The 'greatest female athlete' you've never heard of

She's one of the most decorated and groundbreaking athletes to ever attend an Alabama college, but chances are you've never heard of Alice Coachman Davis.

Davis, who was from Albany, Georgia, but attended Tuskegee Preparatory School at the age of 16 and then college at Tuskegee Institute, was the first African-American female to win an Olympic gold medal.

She belongs in the pantheon of race-barrier breakers that includes Jesse Owens and Jackie Robinson, but it's likely you thought that Wilma Rudolph, who brought home three gold medals from the 1960 Olympics in Rome, was the first black woman to do so.

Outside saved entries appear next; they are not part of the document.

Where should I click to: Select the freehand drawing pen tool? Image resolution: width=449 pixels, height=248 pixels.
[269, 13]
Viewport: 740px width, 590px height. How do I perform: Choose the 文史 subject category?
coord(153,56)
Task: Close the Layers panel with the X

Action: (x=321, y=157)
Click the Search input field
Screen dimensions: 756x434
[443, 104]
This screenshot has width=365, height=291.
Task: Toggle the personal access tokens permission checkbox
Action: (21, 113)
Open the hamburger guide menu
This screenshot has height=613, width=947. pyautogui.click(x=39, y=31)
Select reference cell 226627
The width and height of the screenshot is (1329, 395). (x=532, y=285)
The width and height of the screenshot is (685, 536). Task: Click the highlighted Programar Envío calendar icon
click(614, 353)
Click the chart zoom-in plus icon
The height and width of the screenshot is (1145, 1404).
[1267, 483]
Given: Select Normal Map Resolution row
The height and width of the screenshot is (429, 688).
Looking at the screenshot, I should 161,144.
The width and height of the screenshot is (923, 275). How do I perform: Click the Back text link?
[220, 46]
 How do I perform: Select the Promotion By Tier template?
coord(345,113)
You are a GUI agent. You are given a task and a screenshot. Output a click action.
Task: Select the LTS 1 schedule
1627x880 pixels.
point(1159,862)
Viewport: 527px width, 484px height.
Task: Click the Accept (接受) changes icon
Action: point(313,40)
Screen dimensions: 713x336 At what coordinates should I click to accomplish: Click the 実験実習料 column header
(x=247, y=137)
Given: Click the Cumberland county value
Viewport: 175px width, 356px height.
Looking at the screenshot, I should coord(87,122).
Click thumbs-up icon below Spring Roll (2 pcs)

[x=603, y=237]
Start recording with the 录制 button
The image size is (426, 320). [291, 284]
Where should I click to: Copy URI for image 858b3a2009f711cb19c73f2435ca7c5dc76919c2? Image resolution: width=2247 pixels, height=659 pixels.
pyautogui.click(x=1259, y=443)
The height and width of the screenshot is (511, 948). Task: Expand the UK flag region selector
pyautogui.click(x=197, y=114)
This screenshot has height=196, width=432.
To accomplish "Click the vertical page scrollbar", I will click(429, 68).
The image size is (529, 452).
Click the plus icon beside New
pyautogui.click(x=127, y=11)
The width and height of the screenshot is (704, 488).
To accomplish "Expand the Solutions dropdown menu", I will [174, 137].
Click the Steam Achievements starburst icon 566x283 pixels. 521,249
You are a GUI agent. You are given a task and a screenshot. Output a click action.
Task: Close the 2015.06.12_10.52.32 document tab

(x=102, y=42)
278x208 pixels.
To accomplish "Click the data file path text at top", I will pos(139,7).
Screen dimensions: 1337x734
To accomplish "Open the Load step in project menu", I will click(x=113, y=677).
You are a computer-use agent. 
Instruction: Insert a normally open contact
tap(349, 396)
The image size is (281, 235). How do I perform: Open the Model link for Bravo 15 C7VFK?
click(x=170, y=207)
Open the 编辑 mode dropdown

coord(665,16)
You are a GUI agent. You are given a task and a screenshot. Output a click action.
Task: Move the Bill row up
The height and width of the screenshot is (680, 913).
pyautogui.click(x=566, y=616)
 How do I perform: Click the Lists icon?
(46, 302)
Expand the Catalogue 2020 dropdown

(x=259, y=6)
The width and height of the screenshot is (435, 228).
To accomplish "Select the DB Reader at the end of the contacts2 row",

But it was Davis, who competed then as Alice Coachman, who was the first. She died in 2014 at 91, without the household name status she deserved.

World War II was likely to blame for an incredible career overshadowed. She'd won 10 high-jump national championships in a row after becoming a track star at Tuskegee, plus national championships in the 50-meter dash, the 100-meter dash and with the 400-meter relay team at Tuskegee.

When she was in her prime, however, the Olympic Games in 1940 and 1944 were canceled due to the war.

She won the high-jump gold in the London games in 1948, breaking U.S. and Olympic records, the only American woman to win a medal in track and field. King George the VI draped the medal around her neck, though the mayor of her hometown in Georgia still refused to shake her hand.

Those Olympic Games were her last competitive event.

"Had she competed in those canceled Olympics, we probably would be talking about her as the No. 1 female athlete of all time," said sportswriter Eric Williams in an article for the Black Athlete Sports Network.

Because of the proliferation of television in 1960 and the momentum of the Civil Rights movement, many mistakenly wrote that Rudolph was the first black female athlete to win the gold.

Davis, who was a teacher and coach in 1960 after Rudolph excelled in Rome, actually had to prove to her students she was telling the truth about her own accomplishments.

"Her students said, 'You said you were the first one,' " historian Jennifer Lansbury told National Public Radio in a 2014 obituary on Davis. "It wasn't until she brought her medal in the next day and showed it to them that they believed she was the first."

Though the world may not remember Alice Coachman Davis as the groundbreaker she was, she herself knew her own place in history.

"I made a difference among the blacks, being one of the leaders," she told The New York Times in a 1996 interview. "If I had gone to the games and failed, there wouldn't be anyone to follow in my footsteps."